Die Deutsche Telekom hat in der Nacht zu Freitag ein gewaltiges Sicherheitsleck in ihrer Kundendatenbank geschlossen. Nach Informationen des Spiegel sei es zuvor möglich gewesen, weltweit auf die Daten von 30 Millionen T-Mobile-Kunden zuzugreifen. Außer die Adressen und Bankverbindungen hätte man auch Tarife ändern und neue Einzugsermächtigungen anlegen können.
Die Deutsche Telekom wird erneut mit einem Datenskandal konfrontiert. Wie der Spiegel in seiner Online-Ausgabe berichtet, konnten bis vor kurzem detaillierte Daten von mehr als 30 Millionen T-Mobile-Kunden von jedem Internet-fähigen PC abgerufen und geändert werden. Inzwischen sei das Sicherheitsleck geschlossen, teilte der Telekomkonzern mit. In der Nacht zu Freitag schloss die Deutsche Telekom eine gewaltige Lücke im Sicherheitssystem ihrer Kundendatenbank. Zuvor war es möglich, von einem beliebigen Rechner, der mit dem Internet verbunden ist, auf Daten von über 30 Millionen T-Mobile-Kunden zuzugreifen und sie zu verändern.

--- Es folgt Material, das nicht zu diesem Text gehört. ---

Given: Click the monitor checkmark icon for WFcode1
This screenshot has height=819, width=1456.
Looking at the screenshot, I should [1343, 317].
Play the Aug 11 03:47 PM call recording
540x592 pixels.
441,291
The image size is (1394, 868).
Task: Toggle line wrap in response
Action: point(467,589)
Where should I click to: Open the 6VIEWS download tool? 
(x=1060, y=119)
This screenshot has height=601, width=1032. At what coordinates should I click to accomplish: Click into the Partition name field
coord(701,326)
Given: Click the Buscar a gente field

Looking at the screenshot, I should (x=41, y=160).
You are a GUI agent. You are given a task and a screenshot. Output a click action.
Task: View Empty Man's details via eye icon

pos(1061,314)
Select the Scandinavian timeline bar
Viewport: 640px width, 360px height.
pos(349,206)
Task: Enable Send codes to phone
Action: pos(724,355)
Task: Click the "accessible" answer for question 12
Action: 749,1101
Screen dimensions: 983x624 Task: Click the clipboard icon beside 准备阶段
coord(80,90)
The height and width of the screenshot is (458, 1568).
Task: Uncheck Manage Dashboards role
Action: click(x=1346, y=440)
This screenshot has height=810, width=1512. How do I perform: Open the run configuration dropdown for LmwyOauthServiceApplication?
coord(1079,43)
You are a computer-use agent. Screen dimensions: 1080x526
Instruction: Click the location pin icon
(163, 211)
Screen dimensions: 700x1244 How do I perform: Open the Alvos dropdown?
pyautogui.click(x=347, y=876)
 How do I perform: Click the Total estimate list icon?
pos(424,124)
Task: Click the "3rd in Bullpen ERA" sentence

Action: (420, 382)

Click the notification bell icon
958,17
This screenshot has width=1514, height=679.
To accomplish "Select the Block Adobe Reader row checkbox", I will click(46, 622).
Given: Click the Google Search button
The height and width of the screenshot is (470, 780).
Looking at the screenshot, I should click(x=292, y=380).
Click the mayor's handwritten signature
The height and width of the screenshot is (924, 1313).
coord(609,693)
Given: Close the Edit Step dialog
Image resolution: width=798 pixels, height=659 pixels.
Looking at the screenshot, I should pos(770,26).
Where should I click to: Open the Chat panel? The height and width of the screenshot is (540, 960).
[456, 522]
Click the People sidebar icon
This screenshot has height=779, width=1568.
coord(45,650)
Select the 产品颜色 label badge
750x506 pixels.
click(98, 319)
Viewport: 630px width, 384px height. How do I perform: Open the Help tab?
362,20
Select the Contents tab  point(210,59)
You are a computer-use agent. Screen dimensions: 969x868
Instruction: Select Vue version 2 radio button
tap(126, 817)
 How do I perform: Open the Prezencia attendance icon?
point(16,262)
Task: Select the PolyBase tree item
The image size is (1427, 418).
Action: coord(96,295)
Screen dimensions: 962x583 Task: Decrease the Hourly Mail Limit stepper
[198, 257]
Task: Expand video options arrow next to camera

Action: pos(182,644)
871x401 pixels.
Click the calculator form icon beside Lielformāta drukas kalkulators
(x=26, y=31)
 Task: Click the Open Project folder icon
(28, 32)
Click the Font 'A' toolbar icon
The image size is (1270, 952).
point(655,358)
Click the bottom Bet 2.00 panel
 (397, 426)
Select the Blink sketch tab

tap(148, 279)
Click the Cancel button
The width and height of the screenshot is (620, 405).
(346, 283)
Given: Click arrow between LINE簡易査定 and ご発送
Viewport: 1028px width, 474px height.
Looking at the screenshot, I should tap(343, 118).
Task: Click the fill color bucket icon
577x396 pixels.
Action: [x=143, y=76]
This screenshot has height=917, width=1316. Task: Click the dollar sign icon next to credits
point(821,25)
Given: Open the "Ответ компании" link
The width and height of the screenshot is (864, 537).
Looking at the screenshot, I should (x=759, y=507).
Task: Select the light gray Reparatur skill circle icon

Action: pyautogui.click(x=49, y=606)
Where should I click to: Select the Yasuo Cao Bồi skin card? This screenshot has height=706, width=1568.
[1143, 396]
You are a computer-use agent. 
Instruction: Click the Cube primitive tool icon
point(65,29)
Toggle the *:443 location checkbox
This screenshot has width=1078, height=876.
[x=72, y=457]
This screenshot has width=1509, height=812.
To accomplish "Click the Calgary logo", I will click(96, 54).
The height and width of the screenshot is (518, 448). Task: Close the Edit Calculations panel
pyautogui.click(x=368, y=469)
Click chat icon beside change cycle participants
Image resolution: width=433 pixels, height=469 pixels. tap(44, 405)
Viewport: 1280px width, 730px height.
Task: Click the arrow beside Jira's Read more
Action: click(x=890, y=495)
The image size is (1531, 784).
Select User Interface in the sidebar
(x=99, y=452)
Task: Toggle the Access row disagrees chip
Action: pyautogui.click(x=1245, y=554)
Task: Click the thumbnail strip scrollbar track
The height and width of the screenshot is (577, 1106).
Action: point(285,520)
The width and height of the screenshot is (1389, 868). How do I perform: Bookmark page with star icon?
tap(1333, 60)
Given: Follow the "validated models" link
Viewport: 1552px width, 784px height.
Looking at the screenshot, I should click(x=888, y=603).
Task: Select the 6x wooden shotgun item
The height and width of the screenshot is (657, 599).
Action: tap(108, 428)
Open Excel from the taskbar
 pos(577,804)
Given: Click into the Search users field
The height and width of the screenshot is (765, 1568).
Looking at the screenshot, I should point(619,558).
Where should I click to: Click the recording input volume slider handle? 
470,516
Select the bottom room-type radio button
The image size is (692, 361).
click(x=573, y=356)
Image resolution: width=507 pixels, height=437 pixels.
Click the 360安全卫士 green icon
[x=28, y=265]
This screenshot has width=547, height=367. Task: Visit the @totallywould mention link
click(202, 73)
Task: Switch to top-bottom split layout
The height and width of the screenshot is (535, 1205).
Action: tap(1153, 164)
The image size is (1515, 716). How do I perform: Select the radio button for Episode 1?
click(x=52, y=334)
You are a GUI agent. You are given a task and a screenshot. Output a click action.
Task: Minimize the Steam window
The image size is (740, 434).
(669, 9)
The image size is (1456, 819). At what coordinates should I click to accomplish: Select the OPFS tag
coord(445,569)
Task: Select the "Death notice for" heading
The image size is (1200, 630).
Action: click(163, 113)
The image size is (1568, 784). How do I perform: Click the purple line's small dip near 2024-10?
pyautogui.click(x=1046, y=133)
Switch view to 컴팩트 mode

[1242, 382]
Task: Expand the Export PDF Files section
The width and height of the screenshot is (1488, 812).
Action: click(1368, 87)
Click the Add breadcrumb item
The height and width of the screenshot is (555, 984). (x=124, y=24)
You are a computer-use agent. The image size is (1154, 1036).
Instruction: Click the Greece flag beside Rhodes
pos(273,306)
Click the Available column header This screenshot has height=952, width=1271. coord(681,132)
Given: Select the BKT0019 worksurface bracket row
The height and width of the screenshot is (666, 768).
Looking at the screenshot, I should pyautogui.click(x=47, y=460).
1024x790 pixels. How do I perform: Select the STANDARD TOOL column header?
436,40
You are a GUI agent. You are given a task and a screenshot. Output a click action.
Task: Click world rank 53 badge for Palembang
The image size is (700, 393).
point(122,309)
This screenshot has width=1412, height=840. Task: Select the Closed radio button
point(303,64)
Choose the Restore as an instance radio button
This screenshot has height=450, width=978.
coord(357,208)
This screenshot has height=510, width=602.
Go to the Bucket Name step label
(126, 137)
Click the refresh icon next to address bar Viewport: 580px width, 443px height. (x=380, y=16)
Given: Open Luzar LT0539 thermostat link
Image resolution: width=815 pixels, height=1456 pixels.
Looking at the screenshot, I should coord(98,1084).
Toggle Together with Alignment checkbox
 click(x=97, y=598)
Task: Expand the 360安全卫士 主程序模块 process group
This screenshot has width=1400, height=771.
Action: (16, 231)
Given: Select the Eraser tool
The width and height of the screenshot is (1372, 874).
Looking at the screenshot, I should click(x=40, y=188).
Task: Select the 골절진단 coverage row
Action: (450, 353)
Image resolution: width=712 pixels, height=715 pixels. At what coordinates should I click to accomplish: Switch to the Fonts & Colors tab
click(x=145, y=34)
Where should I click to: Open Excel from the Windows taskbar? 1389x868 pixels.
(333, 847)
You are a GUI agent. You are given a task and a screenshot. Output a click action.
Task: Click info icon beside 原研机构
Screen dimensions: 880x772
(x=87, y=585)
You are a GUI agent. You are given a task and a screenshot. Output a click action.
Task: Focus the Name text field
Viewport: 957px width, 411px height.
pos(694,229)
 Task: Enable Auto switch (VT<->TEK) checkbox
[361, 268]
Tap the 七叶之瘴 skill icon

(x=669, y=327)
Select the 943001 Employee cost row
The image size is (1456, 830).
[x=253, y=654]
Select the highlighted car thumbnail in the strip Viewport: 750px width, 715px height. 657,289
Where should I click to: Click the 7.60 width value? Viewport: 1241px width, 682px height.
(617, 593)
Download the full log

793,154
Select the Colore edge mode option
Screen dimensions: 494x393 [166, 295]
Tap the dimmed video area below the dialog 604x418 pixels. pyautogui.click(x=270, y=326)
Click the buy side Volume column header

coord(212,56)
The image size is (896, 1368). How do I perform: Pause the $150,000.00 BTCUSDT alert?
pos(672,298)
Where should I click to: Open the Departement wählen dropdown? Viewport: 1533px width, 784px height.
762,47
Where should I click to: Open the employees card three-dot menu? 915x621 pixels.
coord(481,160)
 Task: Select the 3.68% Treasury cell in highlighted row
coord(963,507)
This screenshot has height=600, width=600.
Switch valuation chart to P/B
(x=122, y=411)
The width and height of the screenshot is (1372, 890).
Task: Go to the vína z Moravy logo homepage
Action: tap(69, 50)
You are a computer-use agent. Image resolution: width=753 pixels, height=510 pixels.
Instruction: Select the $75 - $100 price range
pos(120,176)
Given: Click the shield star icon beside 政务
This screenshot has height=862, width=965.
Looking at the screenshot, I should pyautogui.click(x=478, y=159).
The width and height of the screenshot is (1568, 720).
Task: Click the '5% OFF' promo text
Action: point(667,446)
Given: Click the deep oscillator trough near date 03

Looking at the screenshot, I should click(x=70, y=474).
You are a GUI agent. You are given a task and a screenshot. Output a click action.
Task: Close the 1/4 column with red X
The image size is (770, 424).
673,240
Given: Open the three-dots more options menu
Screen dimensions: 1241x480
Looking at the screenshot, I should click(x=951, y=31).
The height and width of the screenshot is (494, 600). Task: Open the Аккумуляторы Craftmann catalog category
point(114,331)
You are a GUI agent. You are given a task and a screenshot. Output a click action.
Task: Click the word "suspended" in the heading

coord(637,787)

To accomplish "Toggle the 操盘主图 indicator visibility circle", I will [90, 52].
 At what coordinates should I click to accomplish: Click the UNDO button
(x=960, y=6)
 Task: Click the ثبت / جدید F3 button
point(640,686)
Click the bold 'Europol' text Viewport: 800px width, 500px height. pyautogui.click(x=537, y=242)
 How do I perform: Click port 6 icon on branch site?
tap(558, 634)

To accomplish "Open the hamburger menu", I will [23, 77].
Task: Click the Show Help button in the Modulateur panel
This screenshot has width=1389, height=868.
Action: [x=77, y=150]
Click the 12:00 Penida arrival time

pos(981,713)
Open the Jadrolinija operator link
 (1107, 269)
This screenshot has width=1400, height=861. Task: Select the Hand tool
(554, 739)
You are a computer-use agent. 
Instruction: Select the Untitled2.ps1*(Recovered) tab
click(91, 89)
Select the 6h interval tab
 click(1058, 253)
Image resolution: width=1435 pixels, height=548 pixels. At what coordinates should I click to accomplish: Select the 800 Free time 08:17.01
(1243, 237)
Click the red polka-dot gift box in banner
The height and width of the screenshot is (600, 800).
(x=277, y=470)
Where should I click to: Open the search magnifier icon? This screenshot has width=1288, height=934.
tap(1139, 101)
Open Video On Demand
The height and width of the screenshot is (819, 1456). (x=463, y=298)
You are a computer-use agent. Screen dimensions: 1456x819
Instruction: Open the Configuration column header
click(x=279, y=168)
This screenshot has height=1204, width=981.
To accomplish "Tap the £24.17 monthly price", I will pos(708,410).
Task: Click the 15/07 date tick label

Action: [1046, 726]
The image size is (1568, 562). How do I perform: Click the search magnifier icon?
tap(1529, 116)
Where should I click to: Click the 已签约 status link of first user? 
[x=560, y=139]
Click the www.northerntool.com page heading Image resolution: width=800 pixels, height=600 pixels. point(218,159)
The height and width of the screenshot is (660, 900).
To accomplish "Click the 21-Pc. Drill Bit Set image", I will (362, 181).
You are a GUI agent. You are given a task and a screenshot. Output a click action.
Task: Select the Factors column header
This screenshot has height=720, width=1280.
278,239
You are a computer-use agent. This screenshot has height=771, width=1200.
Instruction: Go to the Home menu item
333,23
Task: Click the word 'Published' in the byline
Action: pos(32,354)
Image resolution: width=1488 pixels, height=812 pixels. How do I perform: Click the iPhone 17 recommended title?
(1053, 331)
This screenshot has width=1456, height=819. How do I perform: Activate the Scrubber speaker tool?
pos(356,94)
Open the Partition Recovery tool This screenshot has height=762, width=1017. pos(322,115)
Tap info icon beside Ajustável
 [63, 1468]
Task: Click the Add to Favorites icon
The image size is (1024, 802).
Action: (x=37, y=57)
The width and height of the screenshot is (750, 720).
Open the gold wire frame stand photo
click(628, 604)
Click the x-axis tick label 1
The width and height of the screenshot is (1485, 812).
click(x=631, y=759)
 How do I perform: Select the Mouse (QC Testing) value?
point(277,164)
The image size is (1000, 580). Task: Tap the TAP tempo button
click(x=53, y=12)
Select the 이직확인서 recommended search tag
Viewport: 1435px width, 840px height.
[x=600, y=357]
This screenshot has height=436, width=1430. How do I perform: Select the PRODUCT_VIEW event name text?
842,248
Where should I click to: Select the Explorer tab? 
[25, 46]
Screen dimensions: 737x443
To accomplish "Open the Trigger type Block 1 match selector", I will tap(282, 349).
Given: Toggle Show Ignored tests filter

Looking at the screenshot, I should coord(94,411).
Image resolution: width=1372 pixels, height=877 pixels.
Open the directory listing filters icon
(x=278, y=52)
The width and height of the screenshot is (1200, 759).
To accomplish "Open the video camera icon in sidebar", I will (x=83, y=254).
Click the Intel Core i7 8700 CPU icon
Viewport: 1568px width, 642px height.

Sogar die Manipulation der Bankverbindungen soll nach Spiegel-Informationen möglich gewesen sein. Zur Einwahl in das System genügten demnach "wenige Benutzerangaben und ein simples Passwort". Besonders heikel: Nicht nur die zahlreichen Mitarbeitern in den Telekom-Läden haben diese Zugangsdaten, sie sind auch in Hacker-Kreisen weit verbreitet.
Redakteure des Nachrichtenmagazins konnten sich mit den Daten in das System des Netzbetreibers T-Mobile einwählen und hatten Zugriff auf Daten von vielen Millionen Nutzern, darunter waren auch Prominente wie Ex-Bundespräsident Roman Herzog und Alice Schwarzer. Sie hätten außer den Adressen und den Bankverbindungen auch Tarife ändern, SIM-Karten sperren und neue Einzugsermächtigungen anlegen können. Nach dem Schließen der Sicherheitslücke sollen T-Mobile-Kunden in Zukunft einen Sicherheitscode per SMS geschickt bekommen, wenn ihre Angaben verändert werden. Erst nach Eingabe der Sicherheitsnummer wird die Änderung gültig.
Erst kürzlich wurde bekannt, dass T-Mobile im Jahr 2006 die Daten von 17 Millionen Kunden entwendet wurden. Damit ist jeder zweite Kunde des Unternehmens betroffen. Von dem Datenklau, den Telekom-Chef René Obermann als "sehr ärgerlichen Vorfall" bezeichnete und für den er sich öffentlich entschuldigte, sind neben Privatpersonen auch Prominente aus Wirtschaft, Politik und Unterhaltung betroffen.
Vielleicht sitzen da auch die besten IT-Leute, aber die Menschen heut zu tage
würden alles für geld machen!
Da sind leider auch nicht die IT-Technicker von
ausgeschlossen!
is leider so geld regiert die welt
Oha, und sowas beim größten deutschen Netzbetreiber... peinlich, peinlich. Frage
mich immer wieder, wie so etwas v.a. bei großen Firmen passieren kann. Die
müssten im IT-Bereich doch eigentlich die besten Leute überhaupt sitzen
haben.
PS: Kleiner Tippfehler in der Überschrift, müsste "DatenskandAl"
heißen... ;)
Meine Erfahrungen sagen, dass dort nicht die besten IT-Leute sitzten aber die
bestbezahltesten IT-Leute ;-)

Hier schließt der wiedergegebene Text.